Sunday, 18 November 2012
Shopping on Chorlton Green
There is something quite familiar about the building in the picture not least because for most of the 1980s it was where I had my hair cut.
We are on Chorlton Green and the year is about 1909. I know it can be no later than the April of 1911 because by then the shop had been taken over by a Mark Glazenbrook who was also a butcher.
This is the first in a short series exploring the story of retailing in the township and the first obvious thing to notice is the absence of modern ideas of hygiene.
No food outlet today would be permitted to hang fresh meat outside the shop on open display.
James Unsworth is a shadowy figure and so far I have been able to turn up nothing more than an entry in Slater’s 1909 directory and that he posed outside his shop for this photograph which may have been taken by a friend.
It isn’t a commercial postcard and there is no name on the back or for that matter a date, but that is how the research often goes.
As for Mark Glazenbrook by 1924 he had moved on to a shop just off the Ashton Old Road.

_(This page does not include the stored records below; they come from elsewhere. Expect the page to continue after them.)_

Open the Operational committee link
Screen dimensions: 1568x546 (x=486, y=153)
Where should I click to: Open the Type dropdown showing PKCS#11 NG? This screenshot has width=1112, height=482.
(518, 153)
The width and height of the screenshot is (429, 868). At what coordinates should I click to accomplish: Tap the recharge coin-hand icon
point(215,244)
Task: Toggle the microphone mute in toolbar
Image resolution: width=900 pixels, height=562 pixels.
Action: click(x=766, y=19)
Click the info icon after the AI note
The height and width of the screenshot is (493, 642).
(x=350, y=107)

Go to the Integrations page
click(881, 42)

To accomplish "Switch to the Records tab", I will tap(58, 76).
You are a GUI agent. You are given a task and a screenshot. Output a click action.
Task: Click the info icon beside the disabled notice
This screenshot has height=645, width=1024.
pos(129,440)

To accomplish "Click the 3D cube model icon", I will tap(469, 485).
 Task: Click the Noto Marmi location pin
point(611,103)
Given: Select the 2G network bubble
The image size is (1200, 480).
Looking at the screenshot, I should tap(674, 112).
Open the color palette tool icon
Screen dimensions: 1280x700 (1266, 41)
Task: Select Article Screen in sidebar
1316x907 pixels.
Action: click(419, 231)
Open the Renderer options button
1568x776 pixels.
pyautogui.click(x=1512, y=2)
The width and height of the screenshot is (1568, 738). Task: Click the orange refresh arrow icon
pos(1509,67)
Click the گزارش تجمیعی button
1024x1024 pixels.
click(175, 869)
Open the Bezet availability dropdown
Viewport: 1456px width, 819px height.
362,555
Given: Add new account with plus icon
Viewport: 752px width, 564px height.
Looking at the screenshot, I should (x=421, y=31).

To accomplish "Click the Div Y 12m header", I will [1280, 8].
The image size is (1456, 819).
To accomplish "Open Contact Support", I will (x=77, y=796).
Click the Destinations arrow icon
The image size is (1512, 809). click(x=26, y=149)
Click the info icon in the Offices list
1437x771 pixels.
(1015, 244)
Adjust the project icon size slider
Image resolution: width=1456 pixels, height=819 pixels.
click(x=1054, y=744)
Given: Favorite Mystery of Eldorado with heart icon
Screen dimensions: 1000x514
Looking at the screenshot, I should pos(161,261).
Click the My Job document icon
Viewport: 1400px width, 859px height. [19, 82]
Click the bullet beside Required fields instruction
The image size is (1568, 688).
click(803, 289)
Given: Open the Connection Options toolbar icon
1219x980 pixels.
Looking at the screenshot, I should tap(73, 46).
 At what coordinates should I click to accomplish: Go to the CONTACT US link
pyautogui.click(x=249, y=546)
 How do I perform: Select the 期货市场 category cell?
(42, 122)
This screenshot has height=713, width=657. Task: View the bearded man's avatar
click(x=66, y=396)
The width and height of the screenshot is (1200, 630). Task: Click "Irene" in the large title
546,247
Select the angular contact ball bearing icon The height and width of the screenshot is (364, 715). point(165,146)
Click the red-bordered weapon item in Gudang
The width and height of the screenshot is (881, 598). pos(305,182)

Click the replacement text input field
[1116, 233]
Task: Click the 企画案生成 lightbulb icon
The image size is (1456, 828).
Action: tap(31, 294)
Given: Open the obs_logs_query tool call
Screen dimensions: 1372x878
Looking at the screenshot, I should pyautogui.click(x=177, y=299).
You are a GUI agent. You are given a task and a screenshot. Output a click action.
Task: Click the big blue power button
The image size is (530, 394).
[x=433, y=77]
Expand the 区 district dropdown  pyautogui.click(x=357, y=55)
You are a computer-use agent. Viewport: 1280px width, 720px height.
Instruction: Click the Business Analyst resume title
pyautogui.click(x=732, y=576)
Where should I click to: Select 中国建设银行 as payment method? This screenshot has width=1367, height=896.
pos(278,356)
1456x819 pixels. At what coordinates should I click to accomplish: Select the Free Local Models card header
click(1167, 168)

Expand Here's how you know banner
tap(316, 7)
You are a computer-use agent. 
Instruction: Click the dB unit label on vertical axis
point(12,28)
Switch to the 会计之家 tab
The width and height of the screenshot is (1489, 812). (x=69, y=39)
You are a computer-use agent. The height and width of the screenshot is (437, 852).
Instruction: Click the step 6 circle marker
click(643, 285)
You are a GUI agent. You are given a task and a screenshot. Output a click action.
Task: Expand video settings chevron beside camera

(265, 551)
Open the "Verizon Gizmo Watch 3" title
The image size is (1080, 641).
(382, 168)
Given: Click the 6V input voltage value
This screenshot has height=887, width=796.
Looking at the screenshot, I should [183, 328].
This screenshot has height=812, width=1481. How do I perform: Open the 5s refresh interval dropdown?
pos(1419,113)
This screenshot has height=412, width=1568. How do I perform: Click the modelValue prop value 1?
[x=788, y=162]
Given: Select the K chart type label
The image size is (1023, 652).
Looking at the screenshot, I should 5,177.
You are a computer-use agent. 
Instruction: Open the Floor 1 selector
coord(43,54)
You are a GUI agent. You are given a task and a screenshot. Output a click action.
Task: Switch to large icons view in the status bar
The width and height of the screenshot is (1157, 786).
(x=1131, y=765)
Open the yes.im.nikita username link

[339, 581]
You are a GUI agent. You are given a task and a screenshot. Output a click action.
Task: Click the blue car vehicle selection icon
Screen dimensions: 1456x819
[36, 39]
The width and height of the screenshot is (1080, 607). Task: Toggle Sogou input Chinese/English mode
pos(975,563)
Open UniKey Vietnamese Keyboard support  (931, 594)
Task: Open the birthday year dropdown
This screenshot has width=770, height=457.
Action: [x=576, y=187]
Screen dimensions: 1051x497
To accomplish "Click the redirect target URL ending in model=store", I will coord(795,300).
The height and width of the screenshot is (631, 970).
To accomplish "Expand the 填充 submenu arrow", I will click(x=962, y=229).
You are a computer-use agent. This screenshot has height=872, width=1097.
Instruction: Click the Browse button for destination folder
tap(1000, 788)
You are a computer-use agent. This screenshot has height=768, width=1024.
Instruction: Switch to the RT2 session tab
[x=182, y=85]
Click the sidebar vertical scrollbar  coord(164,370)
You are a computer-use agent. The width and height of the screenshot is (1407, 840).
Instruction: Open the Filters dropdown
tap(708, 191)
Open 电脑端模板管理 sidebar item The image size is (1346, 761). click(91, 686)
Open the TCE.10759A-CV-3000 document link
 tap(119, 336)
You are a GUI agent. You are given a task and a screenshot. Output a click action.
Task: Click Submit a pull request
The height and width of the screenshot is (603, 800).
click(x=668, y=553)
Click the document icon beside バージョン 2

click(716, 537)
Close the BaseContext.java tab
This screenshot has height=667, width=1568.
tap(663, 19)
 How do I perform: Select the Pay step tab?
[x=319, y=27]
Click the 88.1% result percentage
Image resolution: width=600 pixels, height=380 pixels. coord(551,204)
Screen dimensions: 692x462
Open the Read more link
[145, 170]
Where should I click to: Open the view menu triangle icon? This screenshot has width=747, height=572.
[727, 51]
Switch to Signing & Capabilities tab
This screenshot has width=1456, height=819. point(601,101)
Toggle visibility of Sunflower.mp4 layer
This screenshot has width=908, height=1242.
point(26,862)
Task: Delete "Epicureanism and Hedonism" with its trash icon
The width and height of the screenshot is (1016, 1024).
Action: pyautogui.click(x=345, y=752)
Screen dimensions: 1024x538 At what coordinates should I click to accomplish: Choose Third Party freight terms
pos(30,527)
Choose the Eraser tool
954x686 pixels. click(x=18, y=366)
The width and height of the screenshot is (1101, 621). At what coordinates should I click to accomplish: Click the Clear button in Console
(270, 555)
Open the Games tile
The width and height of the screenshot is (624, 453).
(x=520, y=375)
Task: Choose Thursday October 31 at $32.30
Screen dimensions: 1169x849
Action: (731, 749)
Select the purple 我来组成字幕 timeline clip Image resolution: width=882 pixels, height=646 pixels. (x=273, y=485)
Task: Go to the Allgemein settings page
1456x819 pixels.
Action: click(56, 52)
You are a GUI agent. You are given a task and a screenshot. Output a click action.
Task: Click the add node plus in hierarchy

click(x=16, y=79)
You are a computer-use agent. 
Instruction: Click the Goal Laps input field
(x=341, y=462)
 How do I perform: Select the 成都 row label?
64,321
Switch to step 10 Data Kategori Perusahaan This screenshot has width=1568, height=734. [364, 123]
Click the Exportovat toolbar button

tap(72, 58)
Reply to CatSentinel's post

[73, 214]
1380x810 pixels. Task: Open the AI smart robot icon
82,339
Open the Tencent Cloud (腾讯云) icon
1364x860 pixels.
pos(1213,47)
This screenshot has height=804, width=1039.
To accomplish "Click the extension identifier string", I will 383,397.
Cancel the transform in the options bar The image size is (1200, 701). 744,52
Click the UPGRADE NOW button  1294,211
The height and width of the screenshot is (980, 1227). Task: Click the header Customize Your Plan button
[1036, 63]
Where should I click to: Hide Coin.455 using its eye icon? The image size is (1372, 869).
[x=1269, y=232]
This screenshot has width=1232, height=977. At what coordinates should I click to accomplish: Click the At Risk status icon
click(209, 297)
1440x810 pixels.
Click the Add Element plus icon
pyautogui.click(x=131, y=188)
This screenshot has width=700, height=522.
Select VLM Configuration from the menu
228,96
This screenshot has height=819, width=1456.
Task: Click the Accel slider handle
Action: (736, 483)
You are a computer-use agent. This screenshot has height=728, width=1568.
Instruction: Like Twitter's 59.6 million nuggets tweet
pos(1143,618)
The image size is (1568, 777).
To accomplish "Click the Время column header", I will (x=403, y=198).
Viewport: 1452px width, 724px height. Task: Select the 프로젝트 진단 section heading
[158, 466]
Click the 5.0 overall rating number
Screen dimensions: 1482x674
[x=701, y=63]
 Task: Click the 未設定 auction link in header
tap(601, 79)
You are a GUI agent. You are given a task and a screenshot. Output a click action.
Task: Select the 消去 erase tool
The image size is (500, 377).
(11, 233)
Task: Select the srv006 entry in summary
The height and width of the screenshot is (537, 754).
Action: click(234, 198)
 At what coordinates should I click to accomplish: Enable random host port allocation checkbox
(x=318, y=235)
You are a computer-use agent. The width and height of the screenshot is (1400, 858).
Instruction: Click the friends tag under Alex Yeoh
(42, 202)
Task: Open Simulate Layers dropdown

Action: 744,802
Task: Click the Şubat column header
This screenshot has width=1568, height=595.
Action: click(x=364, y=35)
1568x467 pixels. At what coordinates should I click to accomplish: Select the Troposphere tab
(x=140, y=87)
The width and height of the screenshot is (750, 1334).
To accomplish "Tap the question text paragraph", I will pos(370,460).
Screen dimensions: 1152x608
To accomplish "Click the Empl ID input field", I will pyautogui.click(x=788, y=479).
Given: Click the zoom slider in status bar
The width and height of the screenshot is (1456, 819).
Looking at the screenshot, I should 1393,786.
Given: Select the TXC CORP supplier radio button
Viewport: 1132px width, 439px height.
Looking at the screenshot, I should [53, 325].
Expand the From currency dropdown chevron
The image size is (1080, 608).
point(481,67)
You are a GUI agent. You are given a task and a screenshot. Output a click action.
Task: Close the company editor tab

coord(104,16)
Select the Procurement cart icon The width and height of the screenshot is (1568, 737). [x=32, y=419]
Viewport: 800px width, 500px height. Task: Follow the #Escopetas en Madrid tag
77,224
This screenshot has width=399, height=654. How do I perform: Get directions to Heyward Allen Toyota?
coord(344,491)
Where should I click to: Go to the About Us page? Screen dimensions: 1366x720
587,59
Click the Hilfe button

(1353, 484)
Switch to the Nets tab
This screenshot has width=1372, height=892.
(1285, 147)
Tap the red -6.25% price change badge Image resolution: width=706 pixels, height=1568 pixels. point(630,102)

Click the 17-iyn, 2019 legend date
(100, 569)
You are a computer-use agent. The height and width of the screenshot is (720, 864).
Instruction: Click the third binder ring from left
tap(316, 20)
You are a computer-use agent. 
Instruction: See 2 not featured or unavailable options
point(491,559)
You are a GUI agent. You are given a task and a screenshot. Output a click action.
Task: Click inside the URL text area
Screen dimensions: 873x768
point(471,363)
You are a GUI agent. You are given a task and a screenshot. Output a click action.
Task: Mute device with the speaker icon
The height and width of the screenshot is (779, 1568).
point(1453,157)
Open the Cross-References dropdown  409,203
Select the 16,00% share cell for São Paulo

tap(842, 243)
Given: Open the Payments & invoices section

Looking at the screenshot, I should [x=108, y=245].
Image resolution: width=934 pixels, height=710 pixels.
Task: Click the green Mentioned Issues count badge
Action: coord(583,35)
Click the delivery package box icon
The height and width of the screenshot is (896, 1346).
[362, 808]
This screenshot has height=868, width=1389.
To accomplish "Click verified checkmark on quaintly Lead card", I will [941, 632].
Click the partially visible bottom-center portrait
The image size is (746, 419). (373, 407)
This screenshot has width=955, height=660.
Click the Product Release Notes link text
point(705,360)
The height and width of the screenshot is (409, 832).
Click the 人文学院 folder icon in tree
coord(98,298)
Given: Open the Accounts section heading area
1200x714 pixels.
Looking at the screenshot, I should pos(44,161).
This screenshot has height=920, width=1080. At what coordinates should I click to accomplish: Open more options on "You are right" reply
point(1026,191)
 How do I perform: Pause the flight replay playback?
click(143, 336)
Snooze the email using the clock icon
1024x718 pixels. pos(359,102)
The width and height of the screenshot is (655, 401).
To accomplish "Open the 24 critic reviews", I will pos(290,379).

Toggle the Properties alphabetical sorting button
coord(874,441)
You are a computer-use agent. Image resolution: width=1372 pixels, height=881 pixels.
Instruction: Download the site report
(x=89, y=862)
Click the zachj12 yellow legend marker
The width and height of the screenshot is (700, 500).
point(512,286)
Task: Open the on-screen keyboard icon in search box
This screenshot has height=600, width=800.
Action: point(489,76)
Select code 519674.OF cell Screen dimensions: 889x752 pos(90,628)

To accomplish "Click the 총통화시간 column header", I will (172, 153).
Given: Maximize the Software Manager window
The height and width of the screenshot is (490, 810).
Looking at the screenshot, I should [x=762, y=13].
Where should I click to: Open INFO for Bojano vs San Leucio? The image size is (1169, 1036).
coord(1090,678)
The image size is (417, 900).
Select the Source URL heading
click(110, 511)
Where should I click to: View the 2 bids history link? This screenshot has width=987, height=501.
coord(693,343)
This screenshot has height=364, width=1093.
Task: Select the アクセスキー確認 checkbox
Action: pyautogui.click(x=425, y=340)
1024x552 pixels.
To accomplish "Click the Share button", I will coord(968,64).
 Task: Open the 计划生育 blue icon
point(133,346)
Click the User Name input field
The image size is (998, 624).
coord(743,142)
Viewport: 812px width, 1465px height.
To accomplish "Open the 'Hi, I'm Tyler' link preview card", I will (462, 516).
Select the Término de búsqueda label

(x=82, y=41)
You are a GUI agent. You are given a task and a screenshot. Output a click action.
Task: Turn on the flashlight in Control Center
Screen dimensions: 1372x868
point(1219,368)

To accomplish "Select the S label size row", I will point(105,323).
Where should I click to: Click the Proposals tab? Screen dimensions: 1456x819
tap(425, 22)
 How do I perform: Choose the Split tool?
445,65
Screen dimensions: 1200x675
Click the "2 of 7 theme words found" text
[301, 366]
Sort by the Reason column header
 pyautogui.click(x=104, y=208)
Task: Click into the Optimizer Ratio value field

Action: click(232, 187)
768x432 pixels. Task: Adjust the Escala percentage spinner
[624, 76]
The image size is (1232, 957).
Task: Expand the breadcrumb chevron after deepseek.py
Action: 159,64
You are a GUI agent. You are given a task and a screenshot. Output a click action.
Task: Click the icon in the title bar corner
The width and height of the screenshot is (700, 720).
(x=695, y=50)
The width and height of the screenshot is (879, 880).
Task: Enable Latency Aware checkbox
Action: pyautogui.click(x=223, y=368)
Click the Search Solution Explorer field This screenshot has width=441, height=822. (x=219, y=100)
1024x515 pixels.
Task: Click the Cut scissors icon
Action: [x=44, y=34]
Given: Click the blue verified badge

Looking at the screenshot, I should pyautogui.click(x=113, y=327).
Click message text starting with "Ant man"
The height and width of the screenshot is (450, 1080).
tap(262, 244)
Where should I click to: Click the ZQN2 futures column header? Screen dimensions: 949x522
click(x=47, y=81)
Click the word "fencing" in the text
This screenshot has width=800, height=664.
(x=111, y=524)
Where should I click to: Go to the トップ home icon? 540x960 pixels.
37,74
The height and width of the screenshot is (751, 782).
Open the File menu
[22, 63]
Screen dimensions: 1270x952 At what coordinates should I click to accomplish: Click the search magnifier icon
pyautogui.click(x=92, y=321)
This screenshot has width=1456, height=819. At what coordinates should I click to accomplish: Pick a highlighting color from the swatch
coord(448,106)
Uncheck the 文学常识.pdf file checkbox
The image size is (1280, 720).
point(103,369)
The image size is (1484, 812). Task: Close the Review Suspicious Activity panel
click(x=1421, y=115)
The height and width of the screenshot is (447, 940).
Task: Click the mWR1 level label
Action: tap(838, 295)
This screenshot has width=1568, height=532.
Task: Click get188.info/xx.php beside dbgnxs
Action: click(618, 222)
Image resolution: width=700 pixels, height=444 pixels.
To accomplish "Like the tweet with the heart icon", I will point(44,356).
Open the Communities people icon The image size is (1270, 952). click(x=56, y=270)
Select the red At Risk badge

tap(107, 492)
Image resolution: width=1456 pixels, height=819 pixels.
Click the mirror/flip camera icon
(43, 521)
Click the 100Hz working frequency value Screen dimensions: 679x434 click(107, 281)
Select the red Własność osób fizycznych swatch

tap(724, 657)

And that rather highlights one aspect of retailing which was that some shops have a very short life and in some cases a premise changed its business use a number of times in the course of a few decades.
All of which has set me off on a new mission who is to peel back the history of this and the neighbouring two houses in the block.
I think they may date from 1903, and all were in commercial use soon afterwards with the end property selling groceries and the middle shop making cycles. They may date back earlier but looking at the census returns I don’t think much before 1890. Either way all three are now residential.